Melanoma is the most aggressive form of skin cancer, and the majority of cases are associated with chronic or intermittent sun exposure. The incidence of melanoma has grown exponentially over the last 50 years, especially in populations of fairer skin, at lower altitudes and in geriatric populations. The gold standard for diagnosis of melanoma is performing an excisional biopsy with full resection or an incisional tissue biopsy. However, due to their invasiveness, conventional biopsy techniques are not suitable for continuous disease monitoring. Utilization of liquid biopsy techniques represent substantial promise in early detection of melanoma. Through this procedure, tumor-specific components shed into circulation can be analyzed for not only diagnosis but also treatment selection and risk assessment. Additionally, liquid biopsy is significantly less invasive than tissue biopsy and offers a novel way to monitor the treatment response and disease relapse, predicting metastasis.

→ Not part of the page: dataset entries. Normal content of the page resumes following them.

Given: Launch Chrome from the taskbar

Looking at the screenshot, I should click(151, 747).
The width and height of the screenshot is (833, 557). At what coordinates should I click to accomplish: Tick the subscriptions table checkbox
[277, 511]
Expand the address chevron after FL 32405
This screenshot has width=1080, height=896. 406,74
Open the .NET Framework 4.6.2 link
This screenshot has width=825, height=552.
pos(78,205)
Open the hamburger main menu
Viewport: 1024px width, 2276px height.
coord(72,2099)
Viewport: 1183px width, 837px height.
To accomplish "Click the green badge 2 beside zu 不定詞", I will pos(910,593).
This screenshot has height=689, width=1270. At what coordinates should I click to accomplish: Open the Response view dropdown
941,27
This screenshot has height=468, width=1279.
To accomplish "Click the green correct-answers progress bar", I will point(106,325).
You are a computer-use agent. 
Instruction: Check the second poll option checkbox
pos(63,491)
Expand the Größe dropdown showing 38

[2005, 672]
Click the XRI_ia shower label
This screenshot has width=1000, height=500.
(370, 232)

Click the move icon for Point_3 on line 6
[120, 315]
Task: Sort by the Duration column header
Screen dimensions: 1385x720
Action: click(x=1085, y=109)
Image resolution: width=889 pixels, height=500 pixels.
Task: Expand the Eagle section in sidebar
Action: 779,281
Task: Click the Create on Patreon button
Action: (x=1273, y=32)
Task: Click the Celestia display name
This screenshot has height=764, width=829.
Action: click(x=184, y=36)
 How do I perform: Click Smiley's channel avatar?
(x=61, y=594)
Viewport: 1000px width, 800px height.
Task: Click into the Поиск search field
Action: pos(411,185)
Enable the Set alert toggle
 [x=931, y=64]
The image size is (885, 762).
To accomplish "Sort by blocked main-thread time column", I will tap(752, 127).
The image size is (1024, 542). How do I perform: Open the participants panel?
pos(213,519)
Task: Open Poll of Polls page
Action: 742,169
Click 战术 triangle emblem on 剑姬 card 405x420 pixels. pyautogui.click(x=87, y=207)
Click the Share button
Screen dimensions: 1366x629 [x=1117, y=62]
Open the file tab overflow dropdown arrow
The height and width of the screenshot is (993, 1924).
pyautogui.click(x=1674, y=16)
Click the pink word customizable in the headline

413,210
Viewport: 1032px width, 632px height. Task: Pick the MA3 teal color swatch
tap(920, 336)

Keywords: circulating biomarkers; diagnosis; liquid biopsy; melanoma; prognosis.

FIGURE 1

Circulating biomarkers in melanoma. CTC, circulating tumor cell; miRNA, microRNA; ctDNA, circulating tumor DNA.

FIGURE 2

Potential clinical applications of circulating biomarkers in the treatment of melanoma. (A) Schematic time course of disease management and tumor size in melanoma patients undergoing chemotherapy (or immunotherapy) and surgery. Circulating tumor DNA (ctDNA) analysis allows early detection, monitoring treatment response, monitoring recurrence, and predicting metastasis. Circulating tumor cells (CTCs) analysis can assist the selection of immune checkpoint inhibitor. miRNAs and protein biomarkers analysis can provide complementary information and help in melanoma diagnosis and treatment. (B) Use of miRNAs in combination with ctDNA and CTCs allows higher disease detection. A spike in ctDNA level reflects transient tumor cell death by systemic therapy.